> On Jan 11, 2022, at 4:36 AM, Stefan Hajnoczi <stefa...@redhat.com> wrote:
>
> On Mon, Jan 10, 2022 at 05:56:25PM +0000, John Levon wrote:
>> On Thu, Jan 06, 2022 at 01:35:32PM +0000, Stefan Hajnoczi wrote:
>>
>>>>>>> +static void vfu_object_attach_ctx(void *opaque)
>>>>>>> +{
>>>>>>> + VfuObject *o = opaque;
>>>>>>> + GPollFD pfds[1];
>>>>>>> + int ret;
>>>>>>> +
>>>>>>> + qemu_set_fd_handler(o->vfu_poll_fd, NULL, NULL, NULL);
>>>>>>> +
>>>>>>> + pfds[0].fd = o->vfu_poll_fd;
>>>>>>> + pfds[0].events = G_IO_IN | G_IO_HUP | G_IO_ERR;
>>>>>>> +
>>>>>>> +retry_attach:
>>>>>>> + ret = vfu_attach_ctx(o->vfu_ctx);
>>>>>>> + if (ret < 0 && (errno == EAGAIN || errno == EWOULDBLOCK)) {
>>>>>>> + qemu_poll_ns(pfds, 1, 500 * (int64_t)SCALE_MS);
>>>>>>> + goto retry_attach;
>>>>>>
>>>>>> This can block the thread indefinitely. Other events like monitor
>>>>>> commands are not handled in this loop. Please make this asynchronous
>>>>>> (set an fd handler and return from this function so we can try again
>>>>>> later).
>>>>>>
>>>>>> The vfu_attach_ctx() implementation synchronously negotiates the
>>>>>> vfio-user connection :(. That's a shame because even if accept(2) is
>>>>>> handled asynchronously, the negotiation can still block. It would be
>>>>>> cleanest to have a fully async libvfio-user's vfu_attach_ctx() API to
>>>>>> avoid blocking. Is that possible?
>>>>>
>>>>> Thanos / John,
>>>>>
>>>>> Any thoughts on this?
>>>>
>>>> I'm discussing this with John and FYI there are other places where
>>>> libvfio-user can block, e.g. sending a response or receiving a command. Is
>>>> it just the negotiation you want it to be asynchronous or _all_
>>>> libvfio-user operations? Making libvfio-user fully asynchronous might
>>>> require a substantial API rewrite.
>>>
>>> I see at least two reasons for a fully async API:
>>>
>>> 1. The program wants to handle other events (e.g. a management REST API)

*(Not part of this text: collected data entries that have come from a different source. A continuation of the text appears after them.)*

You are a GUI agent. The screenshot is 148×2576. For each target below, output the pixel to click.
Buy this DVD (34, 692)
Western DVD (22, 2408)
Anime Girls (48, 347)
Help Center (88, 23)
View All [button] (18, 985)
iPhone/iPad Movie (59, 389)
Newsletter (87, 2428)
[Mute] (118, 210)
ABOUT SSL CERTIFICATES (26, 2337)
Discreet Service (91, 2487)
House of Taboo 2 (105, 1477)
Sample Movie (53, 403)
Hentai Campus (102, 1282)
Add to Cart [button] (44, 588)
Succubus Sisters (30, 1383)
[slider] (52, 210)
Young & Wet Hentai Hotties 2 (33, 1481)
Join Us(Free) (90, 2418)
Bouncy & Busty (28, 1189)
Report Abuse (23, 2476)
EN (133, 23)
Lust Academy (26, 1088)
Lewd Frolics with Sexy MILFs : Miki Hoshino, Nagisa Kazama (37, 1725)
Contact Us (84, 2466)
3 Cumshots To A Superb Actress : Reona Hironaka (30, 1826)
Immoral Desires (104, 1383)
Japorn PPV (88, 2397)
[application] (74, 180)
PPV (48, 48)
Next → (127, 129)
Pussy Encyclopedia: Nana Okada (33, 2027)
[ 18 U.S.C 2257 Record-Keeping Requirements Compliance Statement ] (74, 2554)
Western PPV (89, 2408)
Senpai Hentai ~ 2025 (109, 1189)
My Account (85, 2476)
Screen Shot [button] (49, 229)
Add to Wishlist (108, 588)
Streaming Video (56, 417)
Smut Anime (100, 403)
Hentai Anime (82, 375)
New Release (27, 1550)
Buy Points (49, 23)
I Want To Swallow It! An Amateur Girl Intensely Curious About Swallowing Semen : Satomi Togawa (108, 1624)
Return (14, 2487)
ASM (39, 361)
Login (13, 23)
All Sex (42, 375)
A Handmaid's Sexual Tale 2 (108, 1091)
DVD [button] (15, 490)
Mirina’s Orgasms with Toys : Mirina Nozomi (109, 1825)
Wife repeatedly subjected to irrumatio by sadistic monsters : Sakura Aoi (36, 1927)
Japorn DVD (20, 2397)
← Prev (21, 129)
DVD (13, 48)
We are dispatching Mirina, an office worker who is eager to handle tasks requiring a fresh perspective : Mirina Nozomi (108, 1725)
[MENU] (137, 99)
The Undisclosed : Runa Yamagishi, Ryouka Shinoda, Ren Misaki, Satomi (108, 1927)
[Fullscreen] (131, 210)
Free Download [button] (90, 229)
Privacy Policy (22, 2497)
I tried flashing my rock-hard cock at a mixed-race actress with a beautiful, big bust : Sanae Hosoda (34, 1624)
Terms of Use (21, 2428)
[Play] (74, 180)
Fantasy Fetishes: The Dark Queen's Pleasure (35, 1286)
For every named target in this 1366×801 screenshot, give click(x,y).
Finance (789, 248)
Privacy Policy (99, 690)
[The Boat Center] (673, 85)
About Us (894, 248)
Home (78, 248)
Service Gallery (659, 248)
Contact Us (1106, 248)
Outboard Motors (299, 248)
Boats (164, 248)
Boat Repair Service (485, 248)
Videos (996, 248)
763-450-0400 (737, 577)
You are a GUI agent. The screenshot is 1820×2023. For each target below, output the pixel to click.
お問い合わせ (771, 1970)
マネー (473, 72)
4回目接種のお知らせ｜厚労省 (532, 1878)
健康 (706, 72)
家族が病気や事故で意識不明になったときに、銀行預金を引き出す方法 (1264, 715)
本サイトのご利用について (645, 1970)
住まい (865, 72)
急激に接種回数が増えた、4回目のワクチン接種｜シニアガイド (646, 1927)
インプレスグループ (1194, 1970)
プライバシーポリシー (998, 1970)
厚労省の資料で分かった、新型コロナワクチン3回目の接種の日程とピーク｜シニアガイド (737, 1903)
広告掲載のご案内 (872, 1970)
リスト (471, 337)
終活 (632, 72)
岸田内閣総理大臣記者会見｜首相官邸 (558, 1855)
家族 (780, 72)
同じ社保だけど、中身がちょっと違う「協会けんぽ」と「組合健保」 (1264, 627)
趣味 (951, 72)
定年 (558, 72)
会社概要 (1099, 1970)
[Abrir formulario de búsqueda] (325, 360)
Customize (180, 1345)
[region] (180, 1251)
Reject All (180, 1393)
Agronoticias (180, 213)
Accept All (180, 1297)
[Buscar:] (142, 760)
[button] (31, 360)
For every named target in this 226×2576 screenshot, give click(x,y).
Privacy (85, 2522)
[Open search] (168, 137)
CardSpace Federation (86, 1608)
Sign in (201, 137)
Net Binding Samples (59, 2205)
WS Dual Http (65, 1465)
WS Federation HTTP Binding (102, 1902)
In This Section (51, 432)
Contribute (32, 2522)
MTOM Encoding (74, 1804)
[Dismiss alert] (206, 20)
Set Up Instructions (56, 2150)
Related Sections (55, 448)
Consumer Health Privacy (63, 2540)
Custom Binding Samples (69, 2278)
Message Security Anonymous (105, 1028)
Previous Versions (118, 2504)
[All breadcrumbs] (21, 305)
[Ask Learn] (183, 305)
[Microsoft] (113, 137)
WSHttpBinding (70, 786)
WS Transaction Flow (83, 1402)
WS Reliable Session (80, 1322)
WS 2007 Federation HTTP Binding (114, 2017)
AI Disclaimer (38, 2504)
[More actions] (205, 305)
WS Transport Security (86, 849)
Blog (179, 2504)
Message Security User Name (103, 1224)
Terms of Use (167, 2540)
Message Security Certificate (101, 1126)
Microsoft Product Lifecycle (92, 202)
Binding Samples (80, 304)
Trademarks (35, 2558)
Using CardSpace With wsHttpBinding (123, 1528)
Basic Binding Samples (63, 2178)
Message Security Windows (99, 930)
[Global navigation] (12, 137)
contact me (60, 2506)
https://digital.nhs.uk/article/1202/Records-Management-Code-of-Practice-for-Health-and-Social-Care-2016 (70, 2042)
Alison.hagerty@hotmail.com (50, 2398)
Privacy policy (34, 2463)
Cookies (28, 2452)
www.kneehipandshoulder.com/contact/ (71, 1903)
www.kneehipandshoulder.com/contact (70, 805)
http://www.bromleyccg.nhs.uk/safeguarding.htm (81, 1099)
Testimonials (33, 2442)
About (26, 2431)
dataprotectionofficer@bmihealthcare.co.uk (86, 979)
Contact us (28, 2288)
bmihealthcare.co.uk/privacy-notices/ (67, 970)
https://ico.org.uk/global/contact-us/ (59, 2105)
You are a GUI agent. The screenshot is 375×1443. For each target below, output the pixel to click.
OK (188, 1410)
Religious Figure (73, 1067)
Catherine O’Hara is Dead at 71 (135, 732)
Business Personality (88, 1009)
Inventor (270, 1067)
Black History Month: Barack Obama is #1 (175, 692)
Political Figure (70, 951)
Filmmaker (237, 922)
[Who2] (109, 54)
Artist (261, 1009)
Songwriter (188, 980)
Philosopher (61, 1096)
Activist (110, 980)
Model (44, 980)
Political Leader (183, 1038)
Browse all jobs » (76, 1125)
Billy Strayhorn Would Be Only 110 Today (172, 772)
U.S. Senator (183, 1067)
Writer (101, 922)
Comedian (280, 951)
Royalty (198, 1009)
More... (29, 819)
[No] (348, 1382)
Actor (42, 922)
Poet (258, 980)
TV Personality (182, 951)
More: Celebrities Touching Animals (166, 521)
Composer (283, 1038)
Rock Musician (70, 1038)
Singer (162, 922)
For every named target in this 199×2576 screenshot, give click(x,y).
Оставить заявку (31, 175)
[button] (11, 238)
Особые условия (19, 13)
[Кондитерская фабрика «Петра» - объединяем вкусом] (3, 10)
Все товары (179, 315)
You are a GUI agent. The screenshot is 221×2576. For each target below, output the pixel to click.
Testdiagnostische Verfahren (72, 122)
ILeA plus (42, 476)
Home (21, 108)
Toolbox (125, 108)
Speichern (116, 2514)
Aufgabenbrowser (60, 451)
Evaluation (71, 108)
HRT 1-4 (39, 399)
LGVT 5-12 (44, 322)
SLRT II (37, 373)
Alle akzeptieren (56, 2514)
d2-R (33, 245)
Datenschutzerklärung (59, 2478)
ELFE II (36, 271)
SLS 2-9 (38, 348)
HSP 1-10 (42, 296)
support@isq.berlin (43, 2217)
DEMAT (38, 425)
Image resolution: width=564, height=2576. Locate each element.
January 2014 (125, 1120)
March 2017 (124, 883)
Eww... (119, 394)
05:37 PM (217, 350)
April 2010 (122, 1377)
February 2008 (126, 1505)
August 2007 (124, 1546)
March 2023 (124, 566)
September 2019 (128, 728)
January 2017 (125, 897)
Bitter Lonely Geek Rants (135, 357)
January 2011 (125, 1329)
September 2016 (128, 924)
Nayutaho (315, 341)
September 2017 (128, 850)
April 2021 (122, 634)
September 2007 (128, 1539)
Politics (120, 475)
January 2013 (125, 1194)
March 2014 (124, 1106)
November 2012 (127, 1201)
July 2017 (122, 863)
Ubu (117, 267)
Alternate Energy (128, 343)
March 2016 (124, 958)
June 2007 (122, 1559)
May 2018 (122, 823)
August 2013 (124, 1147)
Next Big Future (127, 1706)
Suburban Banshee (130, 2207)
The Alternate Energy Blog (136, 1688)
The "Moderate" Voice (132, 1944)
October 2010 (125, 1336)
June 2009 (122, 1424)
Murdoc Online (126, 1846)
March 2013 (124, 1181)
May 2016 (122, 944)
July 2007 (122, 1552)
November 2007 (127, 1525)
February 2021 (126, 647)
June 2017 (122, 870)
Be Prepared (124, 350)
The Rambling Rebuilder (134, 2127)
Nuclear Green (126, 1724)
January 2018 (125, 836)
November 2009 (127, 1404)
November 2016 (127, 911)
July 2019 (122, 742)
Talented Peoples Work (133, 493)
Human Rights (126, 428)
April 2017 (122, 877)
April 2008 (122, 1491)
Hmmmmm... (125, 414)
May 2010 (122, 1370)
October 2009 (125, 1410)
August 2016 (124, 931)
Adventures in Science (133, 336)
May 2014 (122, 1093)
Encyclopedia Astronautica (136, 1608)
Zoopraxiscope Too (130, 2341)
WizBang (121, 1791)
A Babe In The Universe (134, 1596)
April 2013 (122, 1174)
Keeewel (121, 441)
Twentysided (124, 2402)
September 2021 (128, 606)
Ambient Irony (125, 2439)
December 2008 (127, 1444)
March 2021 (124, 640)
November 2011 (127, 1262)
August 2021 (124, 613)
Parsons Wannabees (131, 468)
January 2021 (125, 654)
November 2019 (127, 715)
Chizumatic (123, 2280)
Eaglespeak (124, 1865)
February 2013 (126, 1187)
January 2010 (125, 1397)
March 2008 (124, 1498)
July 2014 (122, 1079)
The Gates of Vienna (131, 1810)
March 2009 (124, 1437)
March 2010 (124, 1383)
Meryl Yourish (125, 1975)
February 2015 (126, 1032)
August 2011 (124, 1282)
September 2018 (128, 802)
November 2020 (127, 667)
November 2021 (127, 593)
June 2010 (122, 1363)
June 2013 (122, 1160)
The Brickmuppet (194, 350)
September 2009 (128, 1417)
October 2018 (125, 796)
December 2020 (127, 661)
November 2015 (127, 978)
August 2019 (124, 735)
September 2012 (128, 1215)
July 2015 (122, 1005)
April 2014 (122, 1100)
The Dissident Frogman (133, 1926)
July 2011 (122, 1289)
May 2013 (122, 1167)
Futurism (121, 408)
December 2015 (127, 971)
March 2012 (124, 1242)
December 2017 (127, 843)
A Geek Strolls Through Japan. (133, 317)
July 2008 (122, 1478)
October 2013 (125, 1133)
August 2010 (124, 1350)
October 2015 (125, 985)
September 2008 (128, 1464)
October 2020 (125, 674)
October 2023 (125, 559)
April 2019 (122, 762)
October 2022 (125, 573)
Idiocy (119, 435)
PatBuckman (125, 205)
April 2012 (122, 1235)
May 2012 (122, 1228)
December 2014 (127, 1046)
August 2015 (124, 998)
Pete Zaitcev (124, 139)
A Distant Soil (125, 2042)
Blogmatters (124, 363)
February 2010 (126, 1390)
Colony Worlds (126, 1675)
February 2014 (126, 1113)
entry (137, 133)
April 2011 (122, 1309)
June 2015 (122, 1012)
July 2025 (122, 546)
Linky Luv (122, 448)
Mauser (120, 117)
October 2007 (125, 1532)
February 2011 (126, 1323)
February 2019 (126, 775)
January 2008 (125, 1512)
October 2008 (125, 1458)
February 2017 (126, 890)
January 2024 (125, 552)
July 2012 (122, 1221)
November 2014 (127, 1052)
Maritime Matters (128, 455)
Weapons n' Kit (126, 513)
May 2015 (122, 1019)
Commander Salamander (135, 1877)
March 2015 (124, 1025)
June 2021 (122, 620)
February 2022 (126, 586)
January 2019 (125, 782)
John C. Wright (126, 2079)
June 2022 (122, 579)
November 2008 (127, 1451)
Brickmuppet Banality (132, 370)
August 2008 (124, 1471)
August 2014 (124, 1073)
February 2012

>>> from the same event loop thread that invokes libvfio-user. If
>>> libvfio-user blocks then the other events cannot be handled within a
>>> reasonable time frame.
>>>
>>> The workaround for this is to use multi-threading and ignore the
>>> event-driven architecture implied by vfu_get_poll_fd().
>>>
>>> 2. The program handles multiple clients that do not trust each other.
>>> This could be a software-defined network switch or storage appliance.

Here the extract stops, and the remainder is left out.